- Born: September 1, 1915
- Died: March 4, 2001 (aged 85)
- Education: Battle Creek College University of Michigan Johns Hopkins University
- Scientific career
- Fields: Biostatistics
- Thesis: An Examination of the Reed-Frost Theory of Epidemics
- Doctoral advisor: William Gemmell Cochran
- Notable students: Victor A. McKusick Alfred Sommer Ann Zauber

= Helen Abbey =

American biostatistician

Helen Abbey (September 1, 1915 – March 4, 2001) was an American biostatistician known for her research on the health effects of radiation and on infections among Native Americans, and for her prolific mentoring of students in statistics. She was affiliated with Johns Hopkins University for over 50 years.

==Education and career==
Abbey graduated from Battle Creek College (now Andrews University) in 1940,
and earned a master's degree in mathematics in 1942 at the University of Michigan. She became a faculty member at the Johns Hopkins School of Public Health in 1946 and, while there, completed a doctorate in biostatistics in 1951.
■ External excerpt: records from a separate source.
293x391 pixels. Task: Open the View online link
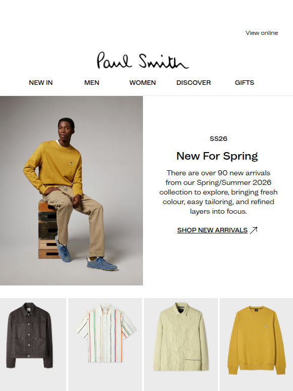coord(262,33)
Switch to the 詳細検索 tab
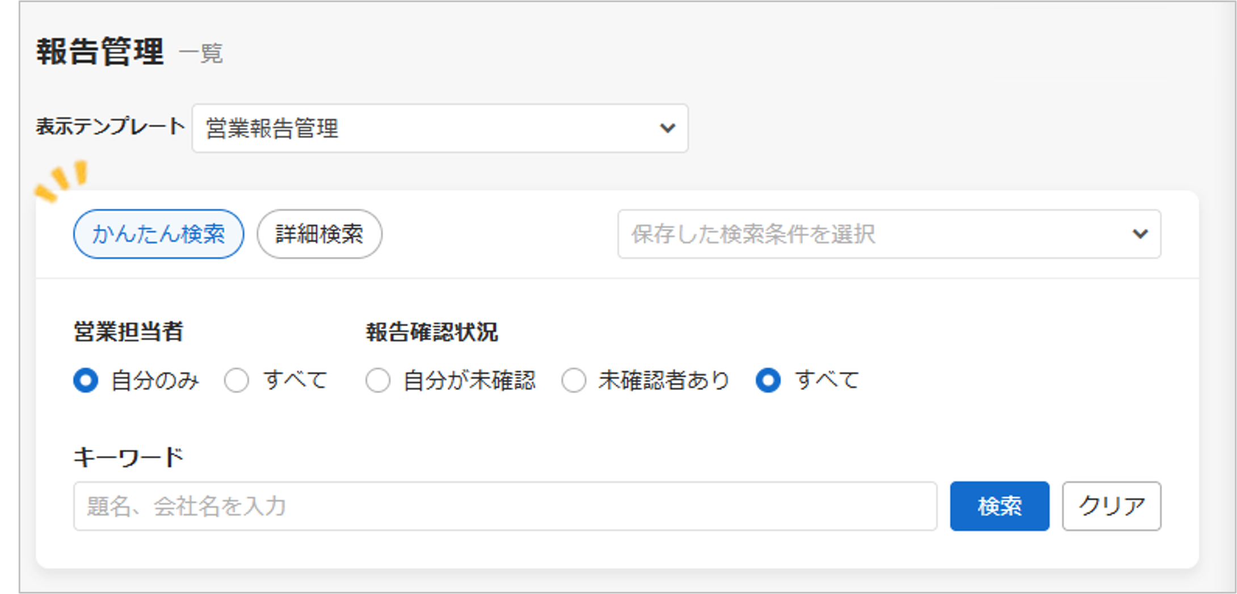The width and height of the screenshot is (1237, 594). coord(319,234)
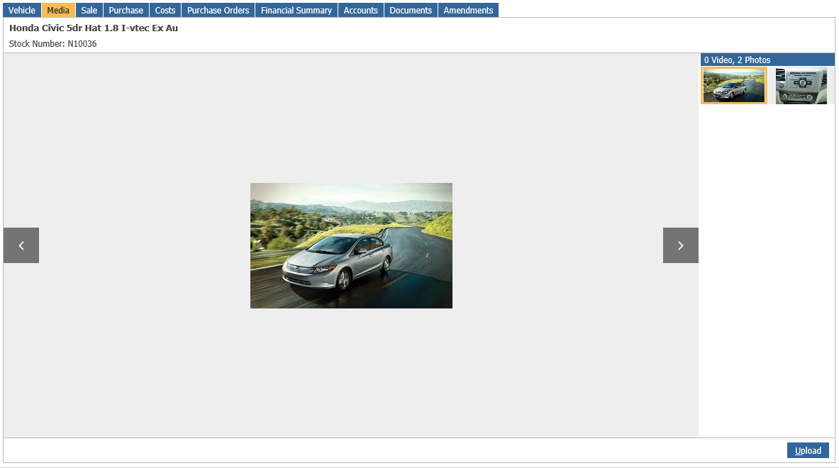
Task: Go to the Amendments tab
Action: pos(468,10)
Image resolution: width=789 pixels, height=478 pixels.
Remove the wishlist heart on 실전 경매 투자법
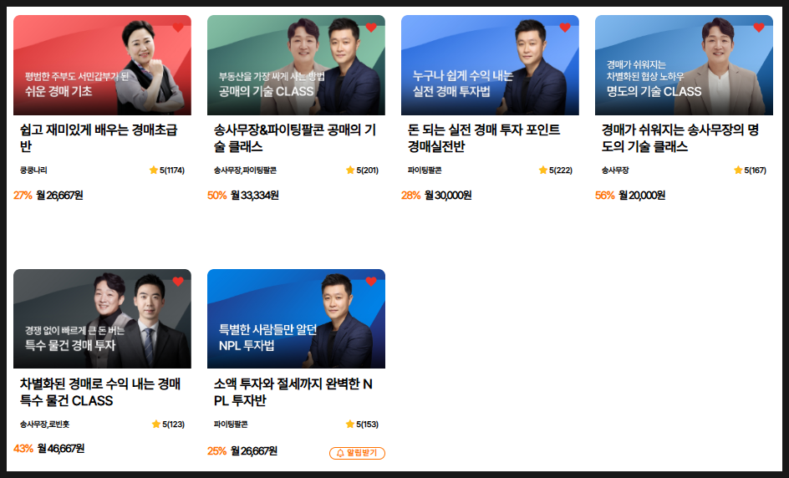click(x=565, y=28)
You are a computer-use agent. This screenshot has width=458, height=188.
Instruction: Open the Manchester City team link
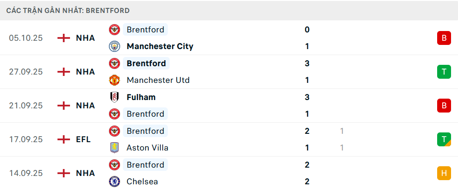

At Johns Hopkins, she became affiliated with the departments of biostatistics, epidemiology, population and family health sciences, medicine, and ophthalmology. She retired in 1999.

==Contributions==
The topics of her own research included the effects of low-level radiation on cataracts, skin cancer, and other health issues, and the history of food-borne diseases among Native American populations.
One of Abbey's studies, a 1952 work on infectious diseases, has been called "the classic study" of the Reed–Frost model in small communities.

===Former students===
Abbey taught over 4000 students at Johns Hopkins and was the mentor to over 700 graduate theses and dissertations. The story went that "if you parachuted anywhere on earth, you would land within 50 miles of a former student" of hers.
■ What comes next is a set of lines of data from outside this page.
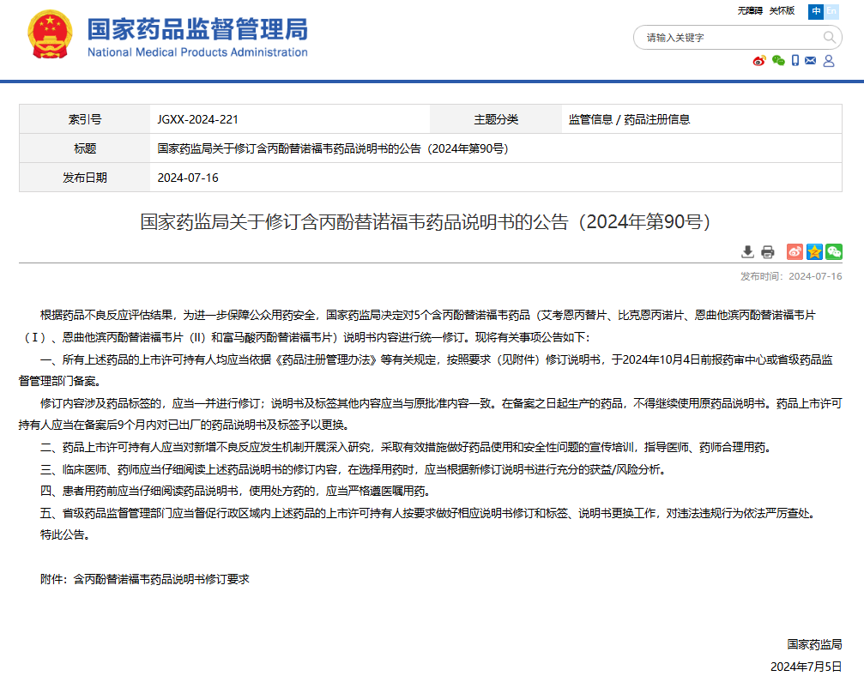Switch language to En

pyautogui.click(x=831, y=11)
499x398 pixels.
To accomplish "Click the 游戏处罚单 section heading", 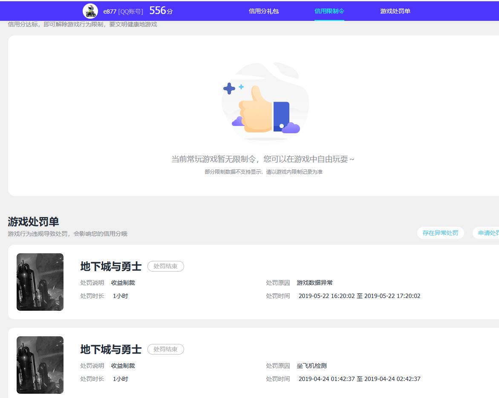I will coord(33,221).
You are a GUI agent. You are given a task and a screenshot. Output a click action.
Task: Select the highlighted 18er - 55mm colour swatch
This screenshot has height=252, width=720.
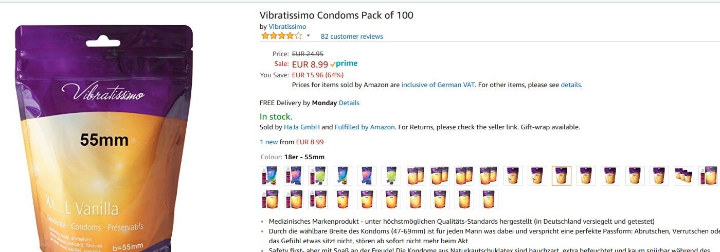[562, 176]
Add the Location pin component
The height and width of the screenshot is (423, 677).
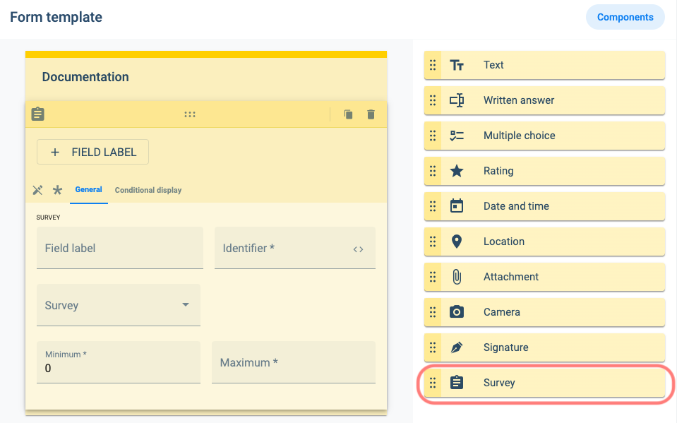(544, 242)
Former students of her include the following:
- Victor A. McKusick
- Alfred Sommer
- Ann Zauber

==Recognition==
Abbey became a Fellow of the American Statistical Association in 1976. She was also a winner of the American Public Health Association Award.

The Helen Abbey and Margaret Merrell Professorship in Biostatistics Education at Johns Hopkins University is named after her and Professor Margaret Merrell. Part of the initial funding for the position was funded by her estate after she died.